张正卿感到裆下一凉,提枪收腹,咽口唾沫,打了个寒颤。
张渐站到树枝上,夜风吹来,衣衫飘飞。
张正卿木然看着,又紧了紧手里的长枪。
半炷香后。
“在下舒留香,于此处小憩,不料遇此以多欺少之卑劣行径,吾平生劫富济贫,心怀侠义,汝无需挂怀。”

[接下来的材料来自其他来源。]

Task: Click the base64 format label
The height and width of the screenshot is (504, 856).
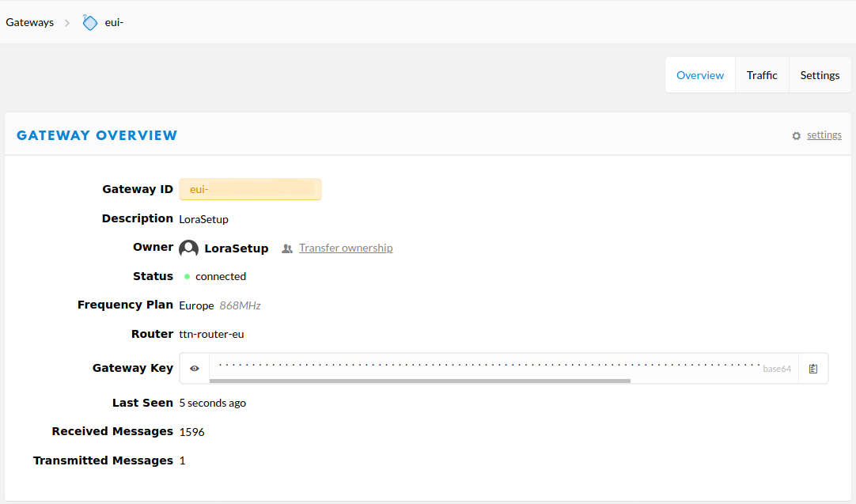Action: click(777, 369)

暗暗吁出口气,为了这短短几句话,他琢磨了半柱香的时间。
“多谢舒兄相助,在下张家堡张正卿,在此感激不尽。”
“如要感激,也不是不可,就用两仓铁矿吧。”
救命之恩无以为报,对方只要两仓铁矿,可谓是少之又少,张正卿一想到对方的身手。
虽然有点那个啥,但是境界绝不在自己之下。
“此乃小事一桩,劳烦舒兄稍后片刻。”张正卿还要收拾倒地的两人,此时二人已是气若游丝。
“不必。”张渐说罢,飘身朝着自家矿山遁去。
张正卿见对方已经不见踪影,便开始补刀。
行到乌远山身边,见他双眼翻白,用手查探片刻,张正卿倒吸一口凉气。
乌远山的体内,一股先天之炁肆虐乱窜,耻骨尽碎,就算救活,这一辈子也毁了。
身为暮远城举足轻重的人物,就这样死在荒郊野岭,真是时也命也。
当翻开成长老衣襟时,一块令牌滑落,上面一个“幽”字映入眼帘。
“飞幽宗”
张正卿脸色凝重,这乌家居然勾结魔宗。
到得此时,所有谜团解开,但是张正卿依旧忧心忡忡。
飞幽宗肯定许了大长老什么好处,如果渐儿伤势无法治愈,而又身败名裂。
那么余盛作为最杰出的下一辈,就可以进入丹云宗。
大长老因此声望倍增,再加上二长老那个傻缺,又娶了乌家庶女为妾。
一番运作下来,大长老突破脱凡境后,自然成为堡主不二人选,再想办法登位堡主,乌家则瓜分部分张家产业。
飞幽宗利用余盛,肯定也有所谋。
西宁城三大家族,常年贡奉丹云宗,是其附属家族,必不会过多怀疑余盛。
想通这些,“此事必须快速禀报丹云宗。”
张正卿熟练地毁尸灭迹,眼底寒光闪过,“接下来,还有大长老。”
张正卿处理完一切,正要去找大长老,行到半路,看到大长老瘫倒在地,口吐白沫,蜷缩如虾,抽搐不止。
张正卿嘴角不觉抽动两下,“舒兄只会这一招吗?”
最后来到矿山时,两个仓库的铁矿,早已不翼而飞,连库门都没开启过。
“莫非,陆家的矿也是他盗的?”
……
……
张渐回到琴心院。
“咱家的铁矿,比陆家纯粹多了。”
所谓,吃饱喝足,撩妹。
“玲玉,想我没?”张渐悄悄来到玲玉身后。
玲玉香肩一颤,回转过身解颜而笑,“少爷,总是吓奴婢。”
这回眸一笑,让张渐脑袋里,破天荒的蹦出一句诗,有一种不吐不快的感觉,轻声吟道。
“妹妹你坐床头,哥哥我荡悠悠。”
玲玉顿时面如新月生晕、花树堆雪。
瞧得张渐心里一荡,若饮酒微醺。
“快到怀里来。”
“少爷,夫人在找您,再不过去,怕是要挨骂了。”
“哦,什么时候的事。”
“傍晚。”
“你是怎么说的。”
“奴婢,奴婢当时也在这个房间,然后~”
……
十分钟后。
松涛院,偏厅。
舒曼音组织了半天语言,也不知道该怎么说,犹豫半晌,还是开口道。
“渐儿,你那个,还在长身子,要节制。”
张渐脑袋一懵,什么情况,自己要节制什么。
下午发生了什么。
转念一想,这误会有点大啊,必须解释一下,“娘,我才十四岁。”
舒曼音横眉道,“你也知道才十四岁,你看看,现在都什么时候了!”
张渐抬头看了看星象,其实毛也没看明白,估摸着应该是快十点了吧。